[Element lookup records]
========================================
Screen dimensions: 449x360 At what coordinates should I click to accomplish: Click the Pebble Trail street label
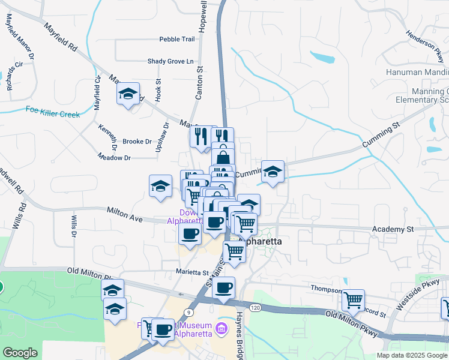pyautogui.click(x=177, y=39)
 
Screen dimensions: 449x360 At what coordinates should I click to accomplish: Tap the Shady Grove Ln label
pyautogui.click(x=171, y=61)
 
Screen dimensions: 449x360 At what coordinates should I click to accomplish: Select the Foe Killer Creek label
pyautogui.click(x=53, y=112)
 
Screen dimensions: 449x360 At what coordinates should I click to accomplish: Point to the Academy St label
pyautogui.click(x=393, y=229)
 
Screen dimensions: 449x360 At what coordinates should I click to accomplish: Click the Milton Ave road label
pyautogui.click(x=125, y=214)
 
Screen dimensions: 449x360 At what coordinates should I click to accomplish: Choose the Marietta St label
pyautogui.click(x=192, y=271)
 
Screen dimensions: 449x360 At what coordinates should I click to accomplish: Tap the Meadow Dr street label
pyautogui.click(x=114, y=157)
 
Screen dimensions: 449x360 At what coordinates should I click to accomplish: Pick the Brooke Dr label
pyautogui.click(x=137, y=142)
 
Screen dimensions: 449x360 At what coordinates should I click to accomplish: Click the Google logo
pyautogui.click(x=19, y=353)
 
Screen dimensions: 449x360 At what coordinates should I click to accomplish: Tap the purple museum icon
pyautogui.click(x=221, y=329)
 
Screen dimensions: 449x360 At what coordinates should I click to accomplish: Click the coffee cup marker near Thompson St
pyautogui.click(x=224, y=287)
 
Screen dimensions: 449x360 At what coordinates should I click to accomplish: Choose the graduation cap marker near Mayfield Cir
pyautogui.click(x=128, y=94)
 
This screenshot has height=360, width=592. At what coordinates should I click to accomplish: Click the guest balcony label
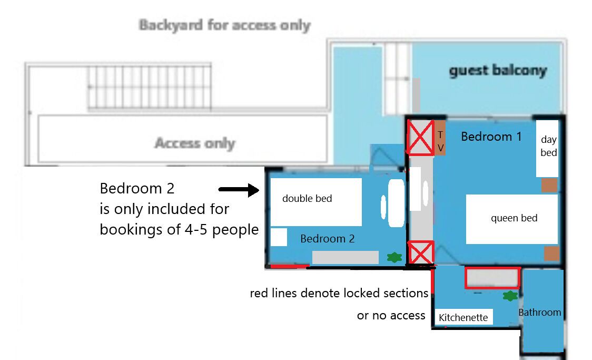498,71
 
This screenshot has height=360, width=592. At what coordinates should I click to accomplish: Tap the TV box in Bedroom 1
440,138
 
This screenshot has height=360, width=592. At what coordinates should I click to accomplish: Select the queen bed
511,219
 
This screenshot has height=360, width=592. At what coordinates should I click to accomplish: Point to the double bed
315,202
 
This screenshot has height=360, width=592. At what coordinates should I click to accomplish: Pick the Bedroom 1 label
491,137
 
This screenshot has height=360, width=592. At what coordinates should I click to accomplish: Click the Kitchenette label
463,317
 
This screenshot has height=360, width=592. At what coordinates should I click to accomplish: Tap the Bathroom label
540,312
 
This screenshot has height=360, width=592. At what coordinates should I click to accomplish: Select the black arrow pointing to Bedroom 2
239,190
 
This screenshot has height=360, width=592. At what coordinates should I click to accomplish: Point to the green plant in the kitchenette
509,296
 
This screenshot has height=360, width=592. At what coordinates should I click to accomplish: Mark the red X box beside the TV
420,138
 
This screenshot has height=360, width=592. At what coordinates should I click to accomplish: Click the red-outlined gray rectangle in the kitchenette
492,278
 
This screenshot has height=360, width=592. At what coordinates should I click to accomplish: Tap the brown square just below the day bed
549,185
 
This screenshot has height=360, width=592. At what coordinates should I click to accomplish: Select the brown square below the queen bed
551,254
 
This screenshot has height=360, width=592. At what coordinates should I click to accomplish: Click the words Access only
194,143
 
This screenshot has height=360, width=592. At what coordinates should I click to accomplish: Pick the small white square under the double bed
279,237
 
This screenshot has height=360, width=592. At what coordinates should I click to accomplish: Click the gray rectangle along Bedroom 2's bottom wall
345,257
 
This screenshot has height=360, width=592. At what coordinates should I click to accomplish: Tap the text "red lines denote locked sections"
339,293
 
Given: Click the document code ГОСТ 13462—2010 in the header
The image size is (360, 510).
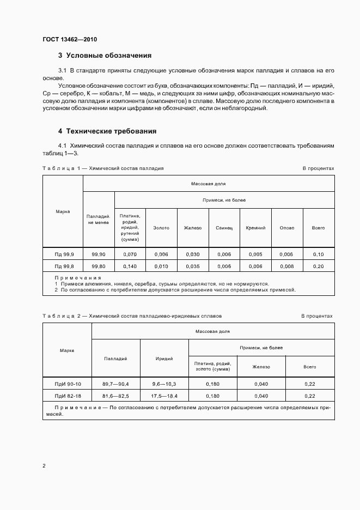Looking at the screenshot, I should point(69,39).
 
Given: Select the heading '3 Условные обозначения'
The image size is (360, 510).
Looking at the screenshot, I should point(105,56).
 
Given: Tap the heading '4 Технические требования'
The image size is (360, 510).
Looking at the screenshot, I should point(107,131).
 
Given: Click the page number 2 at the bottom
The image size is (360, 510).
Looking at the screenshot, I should point(44,466).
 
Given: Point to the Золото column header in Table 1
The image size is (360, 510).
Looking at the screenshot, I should point(161,228).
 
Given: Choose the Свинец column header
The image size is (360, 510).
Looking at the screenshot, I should point(224,228).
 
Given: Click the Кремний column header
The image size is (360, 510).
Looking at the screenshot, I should point(255,228).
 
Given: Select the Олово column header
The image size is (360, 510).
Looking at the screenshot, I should point(286,228).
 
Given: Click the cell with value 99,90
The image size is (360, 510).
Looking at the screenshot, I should point(99,254).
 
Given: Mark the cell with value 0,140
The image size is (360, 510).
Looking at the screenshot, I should point(130,266).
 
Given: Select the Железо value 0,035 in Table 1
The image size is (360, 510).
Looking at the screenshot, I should point(193,266).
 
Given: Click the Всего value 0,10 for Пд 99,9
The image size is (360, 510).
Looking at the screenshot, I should point(318,254).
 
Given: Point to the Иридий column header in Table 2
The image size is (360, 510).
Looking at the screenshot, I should point(164,359).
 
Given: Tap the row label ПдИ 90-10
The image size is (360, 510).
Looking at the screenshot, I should point(67,384).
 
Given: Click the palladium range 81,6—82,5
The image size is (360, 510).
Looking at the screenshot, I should point(116,396).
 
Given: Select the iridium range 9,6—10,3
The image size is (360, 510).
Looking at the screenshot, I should point(164,384).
========================================
Prompt:
Rewrite all the rows above as a Markdown table with the columns No. and Line, giving each nonblank line its own entry numbered in order. Leave the pictures out.

Written solution:
| No. | Line |
|---|---|
| 1 | Screen dimensions: 449x360 At what coordinates should I click to accomplish: Click the Pebble Trail street label |
| 2 | pyautogui.click(x=177, y=39) |
| 3 | Screen dimensions: 449x360 At what coordinates should I click to accomplish: Tap the Shady Grove Ln label |
| 4 | pyautogui.click(x=171, y=61) |
| 5 | Screen dimensions: 449x360 At what coordinates should I click to accomplish: Select the Foe Killer Creek label |
| 6 | pyautogui.click(x=53, y=112) |
| 7 | Screen dimensions: 449x360 At what coordinates should I click to accomplish: Point to the Academy St label |
| 8 | pyautogui.click(x=393, y=229) |
| 9 | Screen dimensions: 449x360 At what coordinates should I click to accomplish: Click the Milton Ave road label |
| 10 | pyautogui.click(x=125, y=214) |
| 11 | Screen dimensions: 449x360 At what coordinates should I click to accomplish: Choose the Marietta St label |
| 12 | pyautogui.click(x=192, y=271) |
| 13 | Screen dimensions: 449x360 At what coordinates should I click to accomplish: Tap the Meadow Dr street label |
| 14 | pyautogui.click(x=114, y=157) |
| 15 | Screen dimensions: 449x360 At what coordinates should I click to accomplish: Pick the Brooke Dr label |
| 16 | pyautogui.click(x=137, y=142) |
| 17 | Screen dimensions: 449x360 At what coordinates should I click to accomplish: Click the Google logo |
| 18 | pyautogui.click(x=19, y=353) |
| 19 | Screen dimensions: 449x360 At what coordinates should I click to accomplish: Tap the purple museum icon |
| 20 | pyautogui.click(x=221, y=329) |
| 21 | Screen dimensions: 449x360 At what coordinates should I click to accomplish: Click the coffee cup marker near Thompson St |
| 22 | pyautogui.click(x=224, y=287) |
| 23 | Screen dimensions: 449x360 At what coordinates should I click to accomplish: Choose the graduation cap marker near Mayfield Cir |
| 24 | pyautogui.click(x=128, y=94) |
| 25 | This screenshot has height=360, width=592. At what coordinates should I click to accomplish: Click the guest balcony label |
| 26 | 498,71 |
| 27 | This screenshot has height=360, width=592. At what coordinates should I click to accomplish: Tap the TV box in Bedroom 1 |
| 28 | 440,138 |
| 29 | This screenshot has height=360, width=592. At what coordinates should I click to accomplish: Select the queen bed |
| 30 | 511,219 |
| 31 | This screenshot has height=360, width=592. At what coordinates should I click to accomplish: Point to the double bed |
| 32 | 315,202 |
| 33 | This screenshot has height=360, width=592. At what coordinates should I click to accomplish: Pick the Bedroom 1 label |
| 34 | 491,137 |
| 35 | This screenshot has height=360, width=592. At what coordinates should I click to accomplish: Click the Kitchenette label |
| 36 | 463,317 |
| 37 | This screenshot has height=360, width=592. At what coordinates should I click to accomplish: Tap the Bathroom label |
| 38 | 540,312 |
| 39 | This screenshot has height=360, width=592. At what coordinates should I click to accomplish: Select the black arrow pointing to Bedroom 2 |
| 40 | 239,190 |
| 41 | This screenshot has height=360, width=592. At what coordinates should I click to accomplish: Point to the green plant in the kitchenette |
| 42 | 509,296 |
| 43 | This screenshot has height=360, width=592. At what coordinates should I click to accomplish: Mark the red X box beside the TV |
| 44 | 420,138 |
| 45 | This screenshot has height=360, width=592. At what coordinates should I click to accomplish: Click the red-outlined gray rectangle in the kitchenette |
| 46 | 492,278 |
| 47 | This screenshot has height=360, width=592. At what coordinates should I click to accomplish: Tap the brown square just below the day bed |
| 48 | 549,185 |
| 49 | This screenshot has height=360, width=592. At what coordinates should I click to accomplish: Select the brown square below the queen bed |
| 50 | 551,254 |
| 51 | This screenshot has height=360, width=592. At what coordinates should I click to accomplish: Click the words Access only |
| 52 | 194,143 |
| 53 | This screenshot has height=360, width=592. At what coordinates should I click to accomplish: Pick the small white square under the double bed |
| 54 | 279,237 |
| 55 | This screenshot has height=360, width=592. At what coordinates should I click to accomplish: Click the gray rectangle along Bedroom 2's bottom wall |
| 56 | 345,257 |
| 57 | This screenshot has height=360, width=592. At what coordinates should I click to accomplish: Tap the text "red lines denote locked sections" |
| 58 | 339,293 |
| 59 | Given: Click the document code ГОСТ 13462—2010 in the header |
| 60 | The image size is (360, 510). |
| 61 | Looking at the screenshot, I should point(69,39). |
| 62 | Given: Select the heading '3 Условные обозначения' |
| 63 | The image size is (360, 510). |
| 64 | Looking at the screenshot, I should point(105,56). |
| 65 | Given: Tap the heading '4 Технические требования' |
| 66 | The image size is (360, 510). |
| 67 | Looking at the screenshot, I should point(107,131). |
| 68 | Given: Click the page number 2 at the bottom |
| 69 | The image size is (360, 510). |
| 70 | Looking at the screenshot, I should point(44,466). |
| 71 | Given: Point to the Золото column header in Table 1 |
| 72 | The image size is (360, 510). |
| 73 | Looking at the screenshot, I should point(161,228). |
| 74 | Given: Choose the Свинец column header |
| 75 | The image size is (360, 510). |
| 76 | Looking at the screenshot, I should point(224,228). |
| 77 | Given: Click the Кремний column header |
| 78 | The image size is (360, 510). |
| 79 | Looking at the screenshot, I should point(255,228). |
| 80 | Given: Select the Олово column header |
| 81 | The image size is (360, 510). |
| 82 | Looking at the screenshot, I should point(286,228). |
| 83 | Given: Click the cell with value 99,90 |
| 84 | The image size is (360, 510). |
| 85 | Looking at the screenshot, I should point(99,254). |
| 86 | Given: Mark the cell with value 0,140 |
| 87 | The image size is (360, 510). |
| 88 | Looking at the screenshot, I should point(130,266). |
| 89 | Given: Select the Железо value 0,035 in Table 1 |
| 90 | The image size is (360, 510). |
| 91 | Looking at the screenshot, I should point(193,266). |
| 92 | Given: Click the Всего value 0,10 for Пд 99,9 |
| 93 | The image size is (360, 510). |
| 94 | Looking at the screenshot, I should point(318,254). |
| 95 | Given: Point to the Иридий column header in Table 2 |
| 96 | The image size is (360, 510). |
| 97 | Looking at the screenshot, I should point(164,359). |
| 98 | Given: Tap the row label ПдИ 90-10 |
| 99 | The image size is (360, 510). |
| 100 | Looking at the screenshot, I should point(67,384). |
| 101 | Given: Click the palladium range 81,6—82,5 |
| 102 | The image size is (360, 510). |
| 103 | Looking at the screenshot, I should point(116,396). |
| 104 | Given: Select the iridium range 9,6—10,3 |
| 105 | The image size is (360, 510). |
| 106 | Looking at the screenshot, I should point(164,384). |